• [Exercise brief] Put every line of the material below into a JSON list of strings, with one string per line and blank lines left out.

• [A sequence of records]
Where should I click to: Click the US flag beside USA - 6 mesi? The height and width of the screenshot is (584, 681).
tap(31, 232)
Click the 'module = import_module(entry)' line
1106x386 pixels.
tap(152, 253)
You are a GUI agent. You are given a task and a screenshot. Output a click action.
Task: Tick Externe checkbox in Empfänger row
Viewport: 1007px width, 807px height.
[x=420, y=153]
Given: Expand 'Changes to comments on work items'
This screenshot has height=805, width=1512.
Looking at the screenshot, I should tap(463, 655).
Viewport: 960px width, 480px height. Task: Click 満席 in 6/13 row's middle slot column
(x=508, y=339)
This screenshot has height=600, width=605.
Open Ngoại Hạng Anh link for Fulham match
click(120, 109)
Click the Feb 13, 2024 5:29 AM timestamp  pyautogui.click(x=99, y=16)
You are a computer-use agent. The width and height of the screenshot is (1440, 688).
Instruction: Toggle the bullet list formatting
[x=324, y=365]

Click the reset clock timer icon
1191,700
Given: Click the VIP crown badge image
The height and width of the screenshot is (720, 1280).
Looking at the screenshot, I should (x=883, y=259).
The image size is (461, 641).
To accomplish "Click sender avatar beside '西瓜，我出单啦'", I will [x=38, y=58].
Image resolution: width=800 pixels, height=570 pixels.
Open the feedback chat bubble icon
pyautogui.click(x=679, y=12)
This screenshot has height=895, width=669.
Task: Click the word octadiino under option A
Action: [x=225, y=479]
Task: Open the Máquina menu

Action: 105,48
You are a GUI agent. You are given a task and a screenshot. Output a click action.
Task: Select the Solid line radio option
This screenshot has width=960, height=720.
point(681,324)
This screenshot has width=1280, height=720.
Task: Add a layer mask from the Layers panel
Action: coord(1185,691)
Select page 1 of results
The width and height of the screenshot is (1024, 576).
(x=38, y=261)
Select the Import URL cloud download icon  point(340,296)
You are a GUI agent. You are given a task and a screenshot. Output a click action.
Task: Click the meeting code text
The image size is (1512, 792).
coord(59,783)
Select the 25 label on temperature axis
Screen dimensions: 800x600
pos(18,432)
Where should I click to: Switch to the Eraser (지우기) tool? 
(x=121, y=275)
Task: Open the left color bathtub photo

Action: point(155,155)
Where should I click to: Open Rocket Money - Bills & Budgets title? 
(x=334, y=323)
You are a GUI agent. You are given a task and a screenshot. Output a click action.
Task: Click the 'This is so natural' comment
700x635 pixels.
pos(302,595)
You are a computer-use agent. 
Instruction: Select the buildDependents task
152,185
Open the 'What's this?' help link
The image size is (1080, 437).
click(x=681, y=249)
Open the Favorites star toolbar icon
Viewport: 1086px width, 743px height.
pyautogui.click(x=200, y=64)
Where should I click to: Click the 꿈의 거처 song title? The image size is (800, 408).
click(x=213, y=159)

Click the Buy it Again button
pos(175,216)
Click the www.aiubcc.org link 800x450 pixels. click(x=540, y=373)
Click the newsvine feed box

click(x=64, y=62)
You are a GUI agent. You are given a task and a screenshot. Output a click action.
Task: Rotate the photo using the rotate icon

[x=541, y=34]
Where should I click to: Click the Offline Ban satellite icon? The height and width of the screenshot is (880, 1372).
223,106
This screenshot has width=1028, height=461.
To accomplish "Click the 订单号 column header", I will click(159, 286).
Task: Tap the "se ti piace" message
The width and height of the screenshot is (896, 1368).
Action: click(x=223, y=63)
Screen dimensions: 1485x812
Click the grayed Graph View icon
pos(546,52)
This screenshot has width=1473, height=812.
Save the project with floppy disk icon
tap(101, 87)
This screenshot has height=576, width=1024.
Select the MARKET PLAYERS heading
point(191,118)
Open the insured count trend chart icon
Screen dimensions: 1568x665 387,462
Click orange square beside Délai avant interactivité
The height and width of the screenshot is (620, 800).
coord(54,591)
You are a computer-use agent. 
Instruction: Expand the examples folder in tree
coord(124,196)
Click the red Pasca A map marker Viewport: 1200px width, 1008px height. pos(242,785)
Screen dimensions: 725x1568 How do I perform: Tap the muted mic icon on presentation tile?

• [Worked solution]
[
  "Where should I click to: Click the US flag beside USA - 6 mesi? The height and width of the screenshot is (584, 681).",
  "tap(31, 232)",
  "Click the 'module = import_module(entry)' line",
  "1106x386 pixels.",
  "tap(152, 253)",
  "You are a GUI agent. You are given a task and a screenshot. Output a click action.",
  "Task: Tick Externe checkbox in Empfänger row",
  "Viewport: 1007px width, 807px height.",
  "[x=420, y=153]",
  "Given: Expand 'Changes to comments on work items'",
  "This screenshot has height=805, width=1512.",
  "Looking at the screenshot, I should tap(463, 655).",
  "Viewport: 960px width, 480px height. Task: Click 満席 in 6/13 row's middle slot column",
  "(x=508, y=339)",
  "This screenshot has height=600, width=605.",
  "Open Ngoại Hạng Anh link for Fulham match",
  "click(120, 109)",
  "Click the Feb 13, 2024 5:29 AM timestamp  pyautogui.click(x=99, y=16)",
  "You are a computer-use agent. The width and height of the screenshot is (1440, 688).",
  "Instruction: Toggle the bullet list formatting",
  "[x=324, y=365]",
  "Click the reset clock timer icon",
  "1191,700",
  "Given: Click the VIP crown badge image",
  "The height and width of the screenshot is (720, 1280).",
  "Looking at the screenshot, I should (x=883, y=259).",
  "The image size is (461, 641).",
  "To accomplish \"Click sender avatar beside '西瓜，我出单啦'\", I will [x=38, y=58].",
  "Image resolution: width=800 pixels, height=570 pixels.",
  "Open the feedback chat bubble icon",
  "pyautogui.click(x=679, y=12)",
  "This screenshot has height=895, width=669.",
  "Task: Click the word octadiino under option A",
  "Action: [x=225, y=479]",
  "Task: Open the Máquina menu",
  "Action: 105,48",
  "You are a GUI agent. You are given a task and a screenshot. Output a click action.",
  "Task: Select the Solid line radio option",
  "This screenshot has width=960, height=720.",
  "point(681,324)",
  "This screenshot has width=1280, height=720.",
  "Task: Add a layer mask from the Layers panel",
  "Action: coord(1185,691)",
  "Select page 1 of results",
  "The width and height of the screenshot is (1024, 576).",
  "(x=38, y=261)",
  "Select the Import URL cloud download icon  point(340,296)",
  "You are a GUI agent. You are given a task and a screenshot. Output a click action.",
  "Task: Click the meeting code text",
  "The image size is (1512, 792).",
  "coord(59,783)",
  "Select the 25 label on temperature axis",
  "Screen dimensions: 800x600",
  "pos(18,432)",
  "Where should I click to: Switch to the Eraser (지우기) tool? ",
  "(x=121, y=275)",
  "Task: Open the left color bathtub photo",
  "Action: point(155,155)",
  "Where should I click to: Open Rocket Money - Bills & Budgets title? ",
  "(x=334, y=323)",
  "You are a GUI agent. You are given a task and a screenshot. Output a click action.",
  "Task: Click the 'This is so natural' comment",
  "700x635 pixels.",
  "pos(302,595)",
  "You are a computer-use agent. ",
  "Instruction: Select the buildDependents task",
  "152,185",
  "Open the 'What's this?' help link",
  "The image size is (1080, 437).",
  "click(x=681, y=249)",
  "Open the Favorites star toolbar icon",
  "Viewport: 1086px width, 743px height.",
  "pyautogui.click(x=200, y=64)",
  "Where should I click to: Click the 꿈의 거처 song title? The image size is (800, 408).",
  "click(x=213, y=159)",
  "Click the Buy it Again button",
  "pos(175,216)",
  "Click the www.aiubcc.org link 800x450 pixels. click(x=540, y=373)",
  "Click the newsvine feed box",
  "click(x=64, y=62)",
  "You are a GUI agent. You are given a task and a screenshot. Output a click action.",
  "Task: Rotate the photo using the rotate icon",
  "[x=541, y=34]",
  "Where should I click to: Click the Offline Ban satellite icon? The height and width of the screenshot is (880, 1372).",
  "223,106",
  "This screenshot has width=1028, height=461.",
  "To accomplish \"Click the 订单号 column header\", I will click(159, 286).",
  "Task: Tap the \"se ti piace\" message",
  "The width and height of the screenshot is (896, 1368).",
  "Action: click(x=223, y=63)",
  "Screen dimensions: 1485x812",
  "Click the grayed Graph View icon",
  "pos(546,52)",
  "This screenshot has width=1473, height=812.",
  "Save the project with floppy disk icon",
  "tap(101, 87)",
  "This screenshot has height=576, width=1024.",
  "Select the MARKET PLAYERS heading",
  "point(191,118)",
  "Open the insured count trend chart icon",
  "Screen dimensions: 1568x665 387,462",
  "Click orange square beside Délai avant interactivité",
  "The height and width of the screenshot is (620, 800).",
  "coord(54,591)",
  "You are a computer-use agent. ",
  "Instruction: Expand the examples folder in tree",
  "coord(124,196)",
  "Click the red Pasca A map marker Viewport: 1200px width, 1008px height. pos(242,785)",
  "Screen dimensions: 725x1568 How do I perform: Tap the muted mic icon on presentation tile?"
]